Yes, or I wouldn't have written the books in the way that I have.
The cases of Stefan Kiszko, Judith Ward and Anthony Steel - all
of which involved detectives from the Ripper Squad - offer nothing
to contradict my fictions and even a cursory examination of the
Ripper investigation itself reveals a monumental degree of failure
on the part of senior detectives. Recent revelations (for money)
in regard to killing kits only further prove that we do not know
the whole story. The survivors and families of the victims, and
the communities that were terrorised, still do not know the whole
truth and that in itself is corrupt.
Which
writers have influenced your work?
As a young man, I was very influenced by Stan Barstow (also from
Ossett), John Braine, Alan Sillitoe, Barry Hines and David Storey
- just to know you could come from the same place and write about
it and that people would read it.

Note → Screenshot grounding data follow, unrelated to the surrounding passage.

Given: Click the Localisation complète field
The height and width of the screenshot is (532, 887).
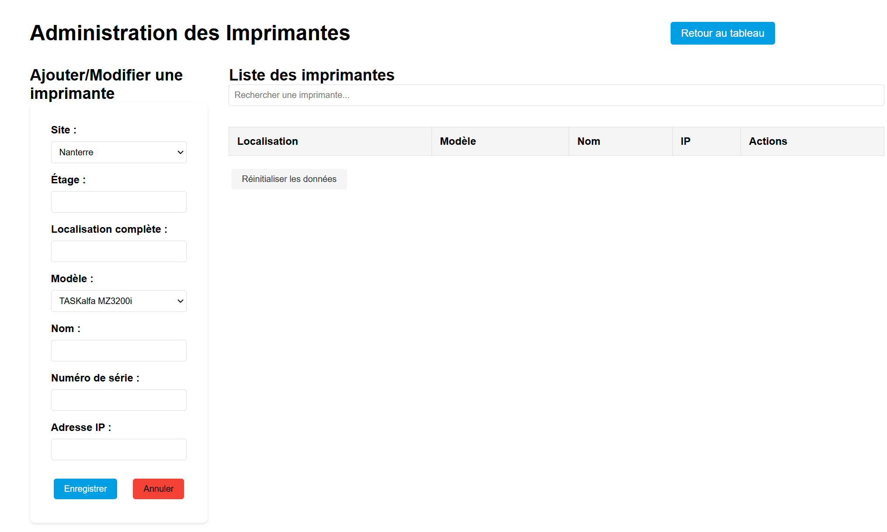Looking at the screenshot, I should pos(118,251).
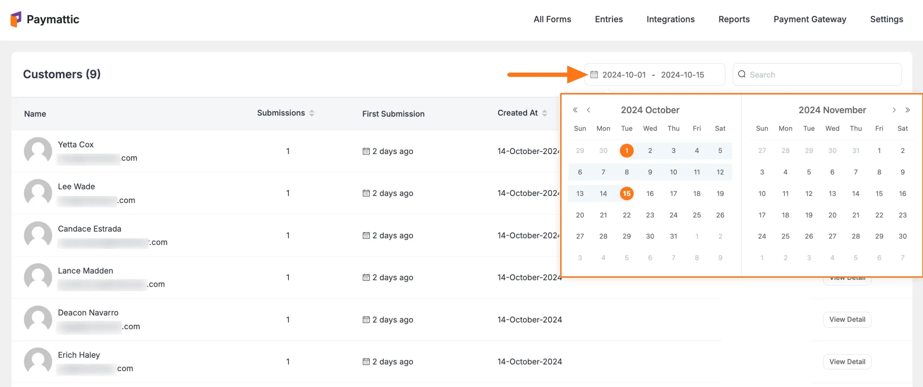Screen dimensions: 923x387
Task: Click the sort arrows on the Created At column
Action: [545, 113]
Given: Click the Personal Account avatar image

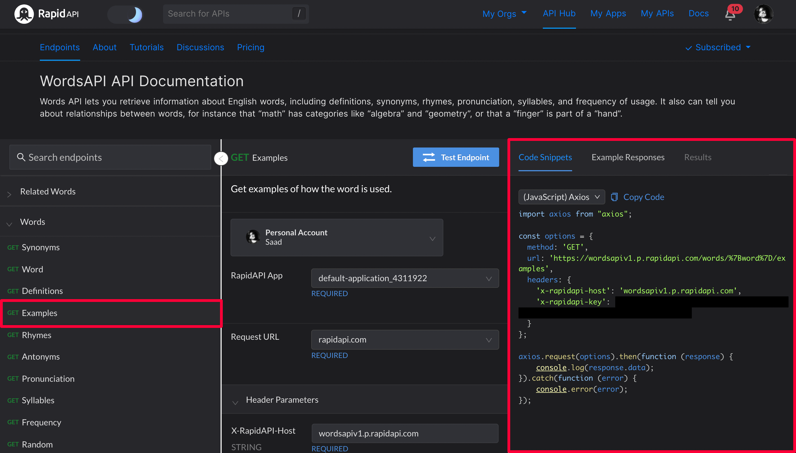Looking at the screenshot, I should (x=253, y=237).
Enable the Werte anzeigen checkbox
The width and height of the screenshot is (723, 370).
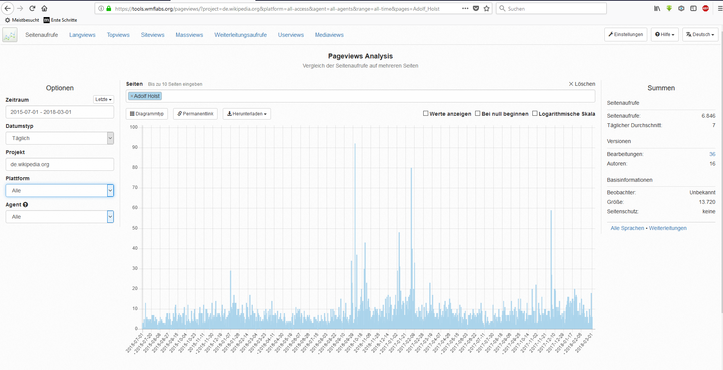click(426, 113)
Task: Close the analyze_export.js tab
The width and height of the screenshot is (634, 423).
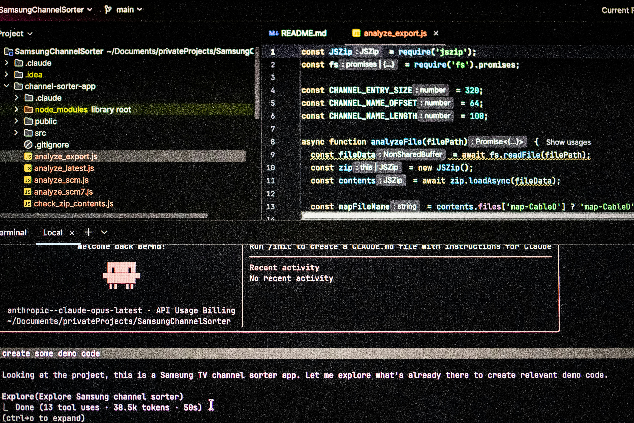Action: point(436,33)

From these writers, I discovered
the lesser known British crime writers Derek Raymond and Ted Lewis
(who wrote Get Carter) and then US crime writers such as James Ellroy
and Walter Mosley.
Tell
us about your next book
My next novel is called GB 84 and will be published by Faber next
year. It is, if you like, an occult history of the 1984-85 miners'
strike. Like the hunt for the Ripper, the miners' strike was an
intense and divisive experience for everyone who lived through it
and like the Ripper it also left its (guilty) mark on me.
How
do you feel about being on the Granta list?
Of course, I was happy for my work to be recognized by Granta -
but especially for Serpents Tail who are a small, independent publisher
in a world of large, conglomerate publishers. In many ways, my books
are the antithesis of mainstream crime novels and general fiction
and are therefore difficult books to publicise and sell. Serpents
Tail were the first publisher I approached and have been committed
to the books from the start. Neither myself nor Serpents Tail have
compromised in the writing and publishing of these four books and,
I feel, the Granta list is vindication.